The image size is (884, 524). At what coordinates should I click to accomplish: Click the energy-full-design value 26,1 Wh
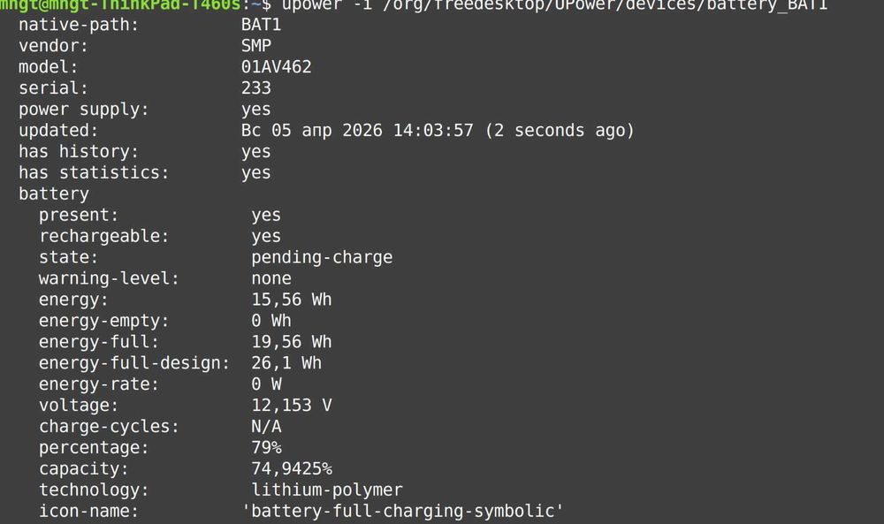pos(286,363)
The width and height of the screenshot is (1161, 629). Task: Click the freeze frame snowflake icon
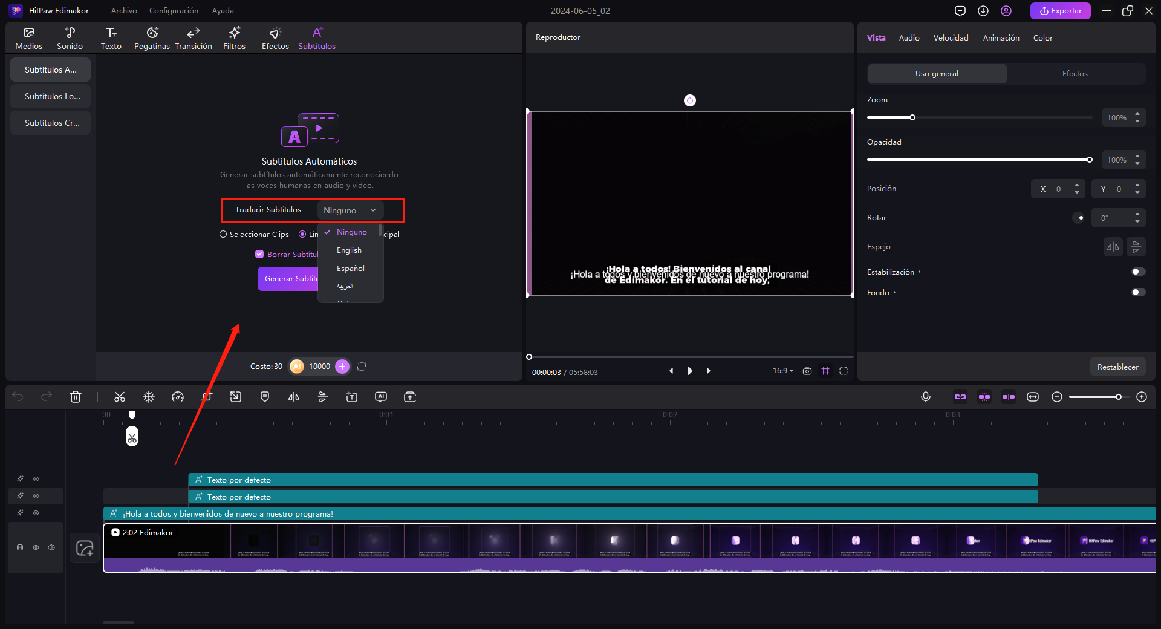click(x=149, y=397)
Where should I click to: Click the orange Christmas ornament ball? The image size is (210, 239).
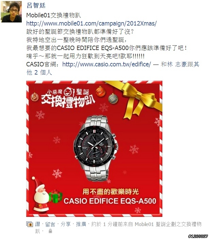[x=100, y=91]
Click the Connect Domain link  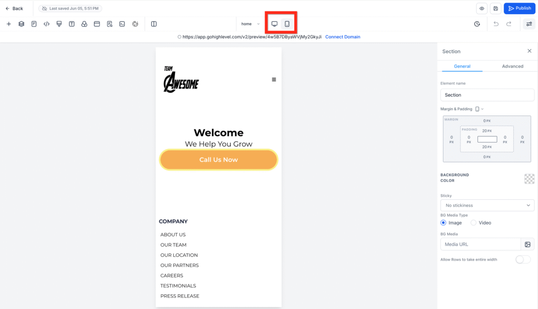343,37
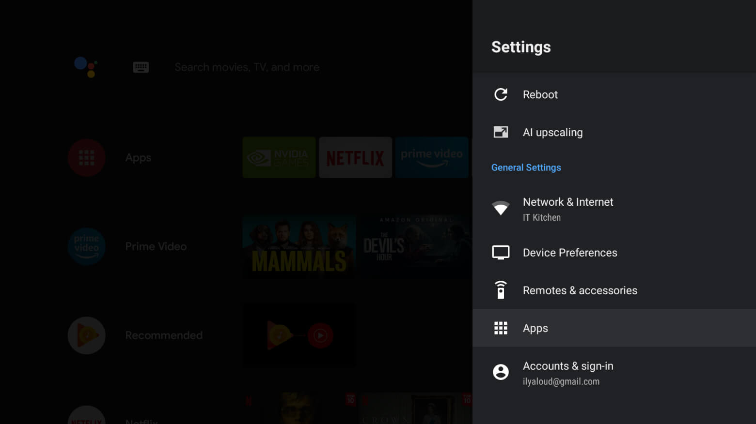The image size is (756, 424).
Task: Select the Network & Internet Wi-Fi icon
Action: pos(501,208)
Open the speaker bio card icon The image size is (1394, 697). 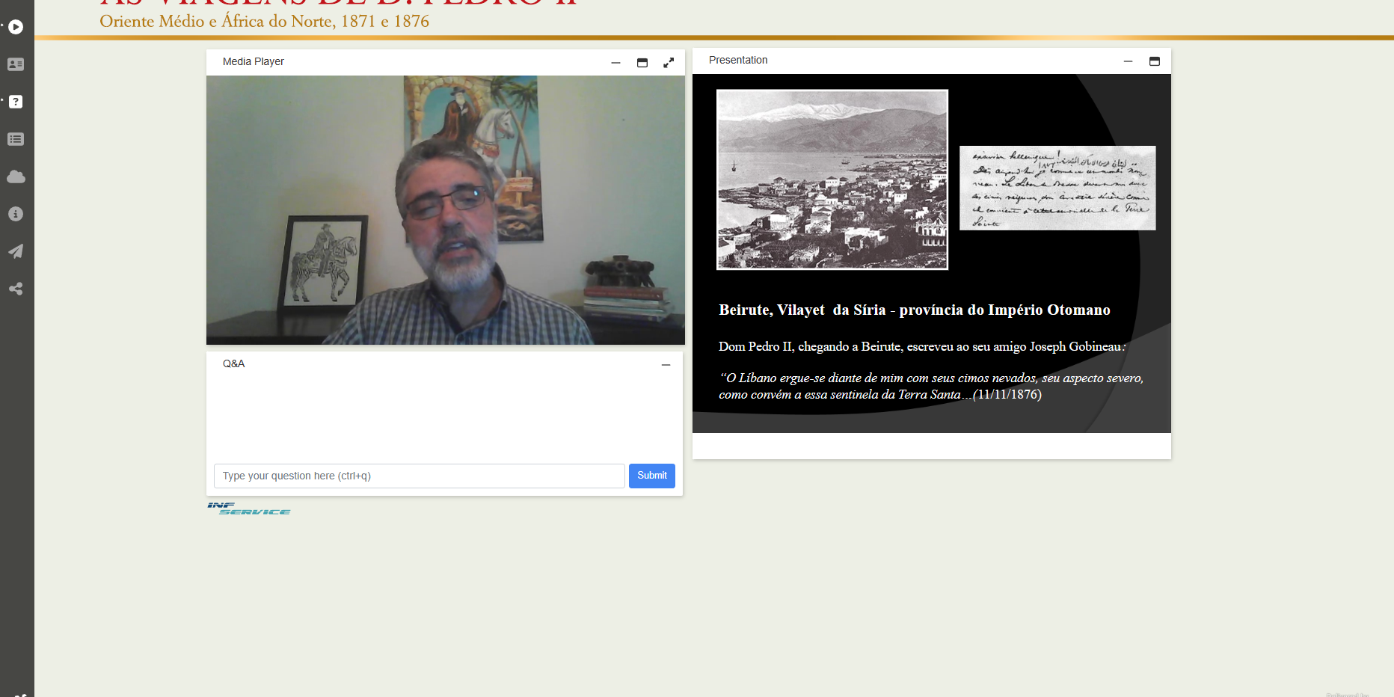click(x=16, y=64)
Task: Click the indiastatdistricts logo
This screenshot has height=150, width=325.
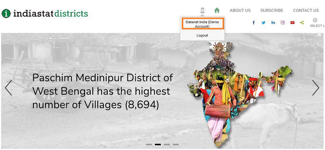Action: [x=45, y=13]
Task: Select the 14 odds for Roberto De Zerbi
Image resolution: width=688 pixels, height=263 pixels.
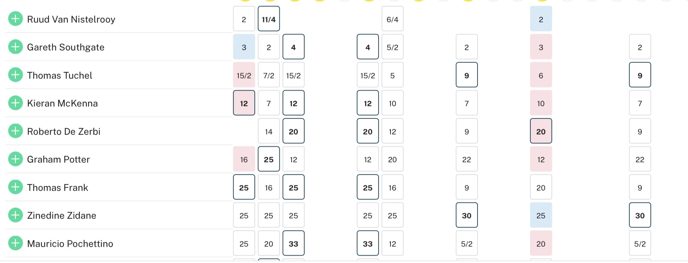Action: click(x=269, y=132)
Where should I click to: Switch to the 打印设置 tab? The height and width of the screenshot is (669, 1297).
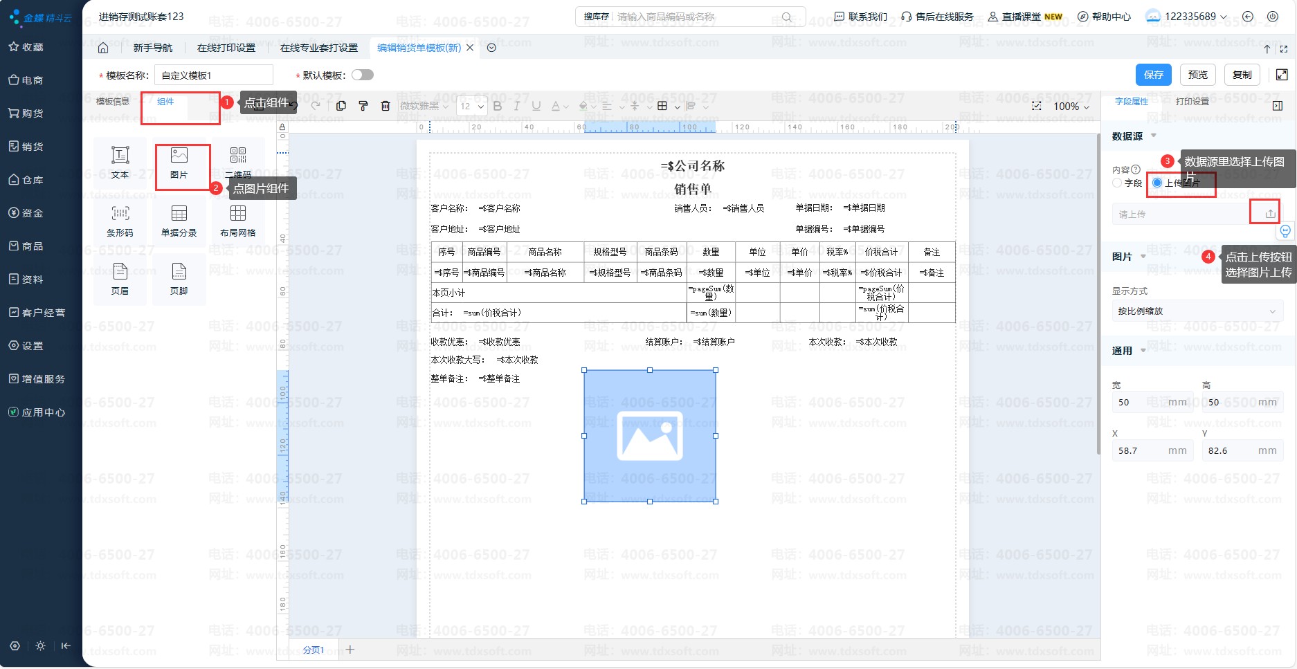click(1192, 102)
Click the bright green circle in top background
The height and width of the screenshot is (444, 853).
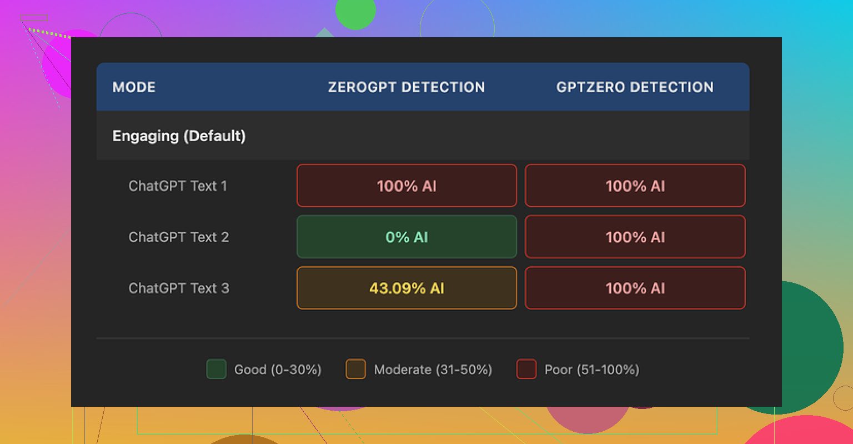(355, 12)
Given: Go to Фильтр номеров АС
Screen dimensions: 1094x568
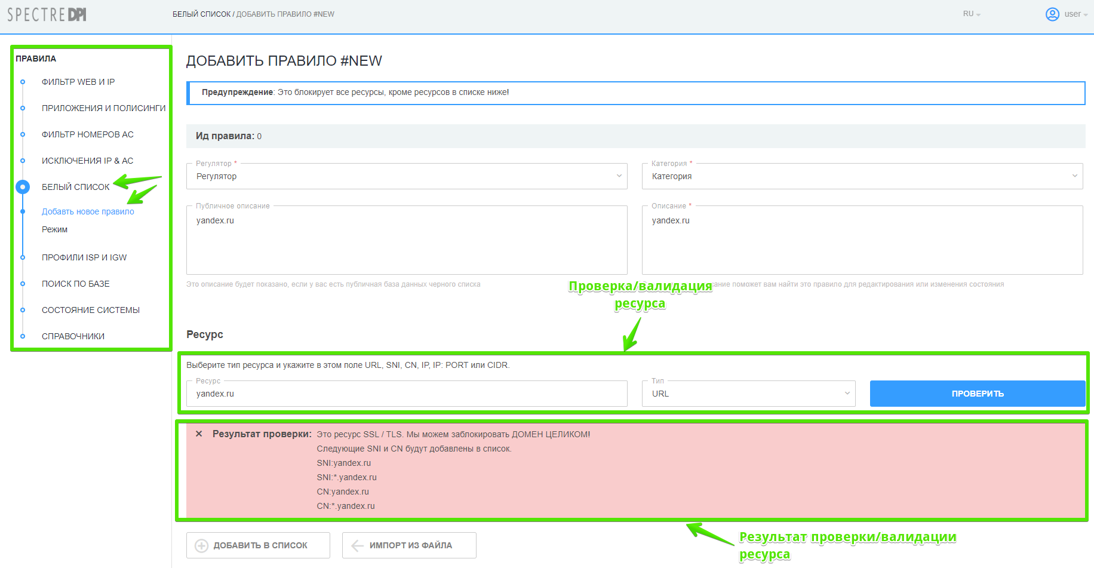Looking at the screenshot, I should (88, 134).
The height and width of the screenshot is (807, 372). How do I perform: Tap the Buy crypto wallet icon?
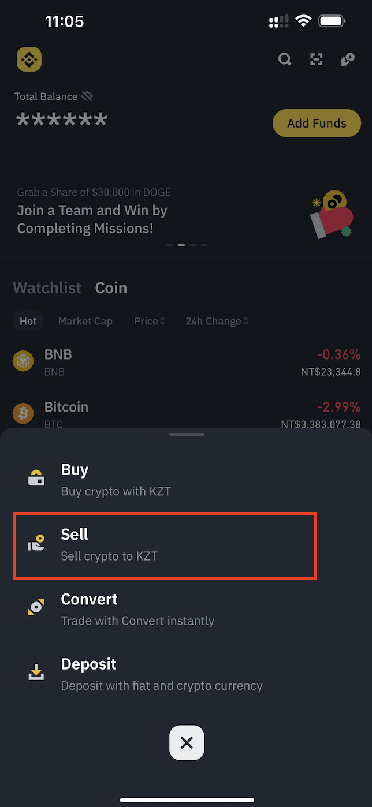point(36,478)
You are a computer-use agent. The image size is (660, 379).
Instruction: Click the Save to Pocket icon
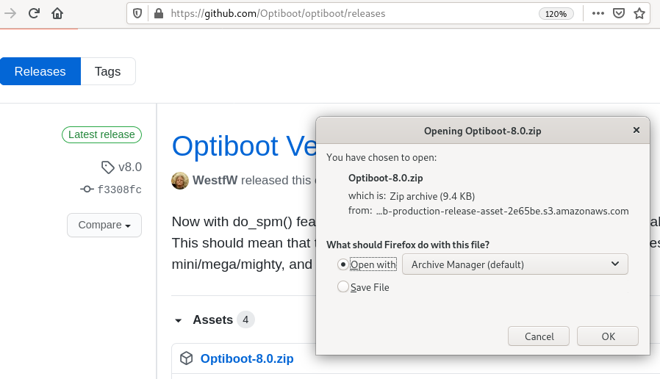619,13
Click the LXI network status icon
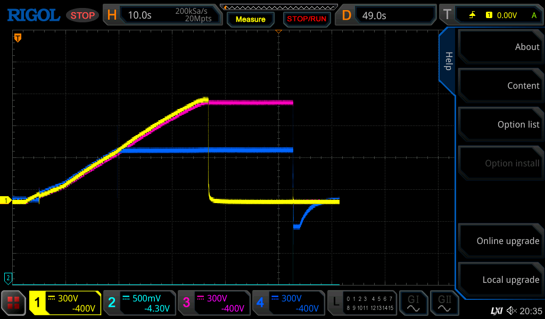 (x=496, y=310)
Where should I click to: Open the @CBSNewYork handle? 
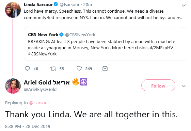pyautogui.click(x=80, y=35)
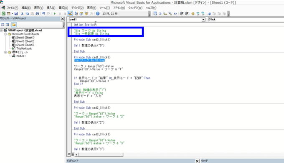The image size is (284, 163).
Task: Close the Project Explorer pane
Action: pyautogui.click(x=63, y=19)
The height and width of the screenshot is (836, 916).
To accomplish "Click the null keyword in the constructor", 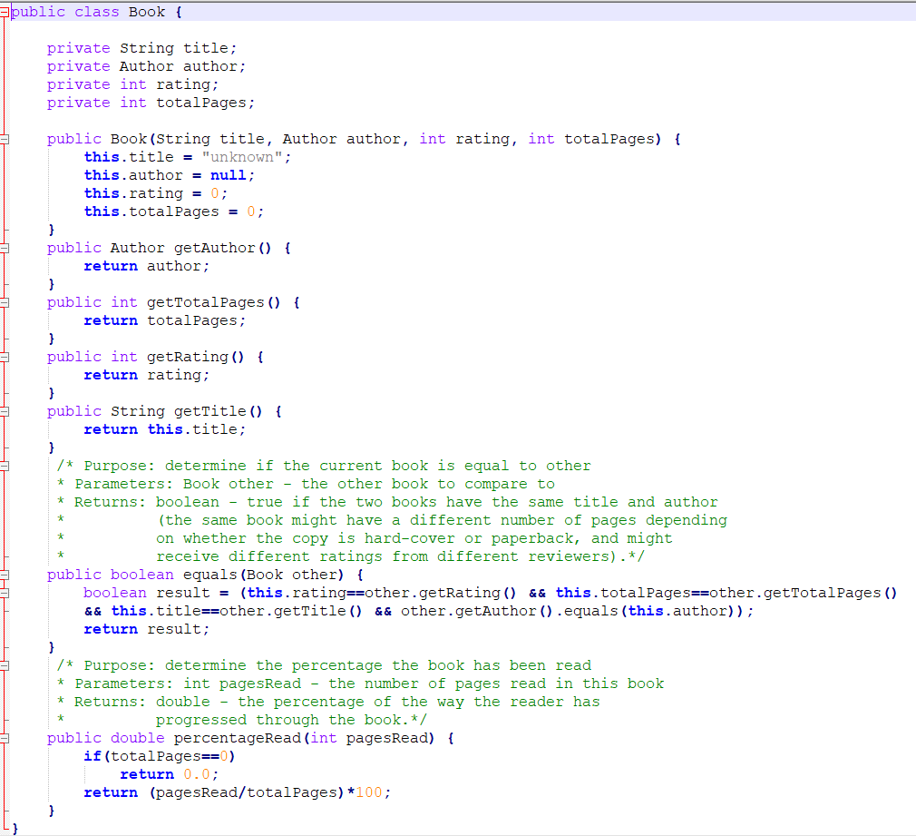I will (x=229, y=174).
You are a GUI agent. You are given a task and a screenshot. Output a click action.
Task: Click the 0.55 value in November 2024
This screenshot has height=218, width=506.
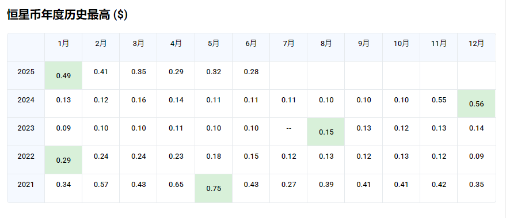tap(439, 100)
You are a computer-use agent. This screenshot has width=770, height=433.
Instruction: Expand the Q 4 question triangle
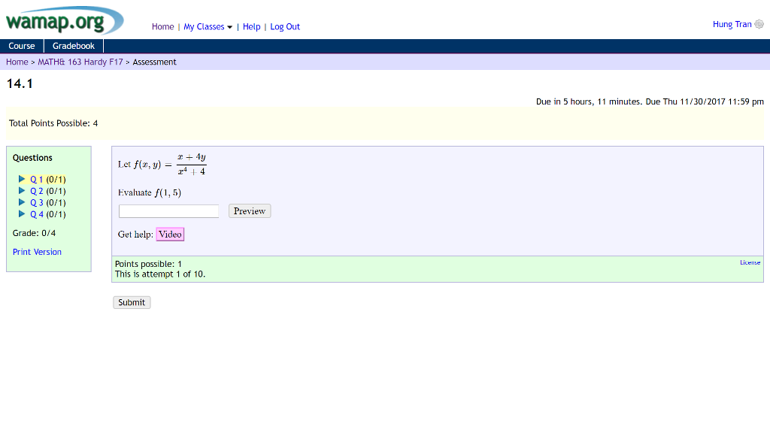coord(23,214)
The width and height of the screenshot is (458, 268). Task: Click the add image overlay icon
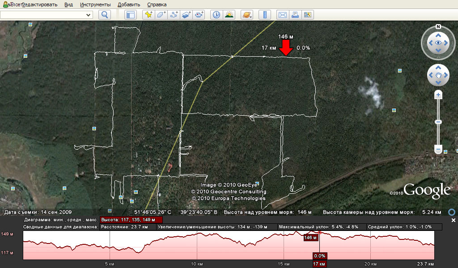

■ **EXERCISE PROMPT**:
Write out word for word the lines of the listing above from the line with "Task: Click the indiastatdistricts logo" to the line with "Click the bright", taking in both of those lines but no pictures.

■ **ANSWER TO THE PROBLEM**:
Task: Click the indiastatdistricts logo
This screenshot has height=150, width=325.
Action: [x=45, y=13]
Task: Select the 14 odds for Roberto De Zerbi
Image resolution: width=688 pixels, height=263 pixels.
Action: click(x=269, y=132)
Where should I click to: Switch to the 打印设置 tab? The height and width of the screenshot is (669, 1297).
click(1192, 102)
Click the bright green circle in top background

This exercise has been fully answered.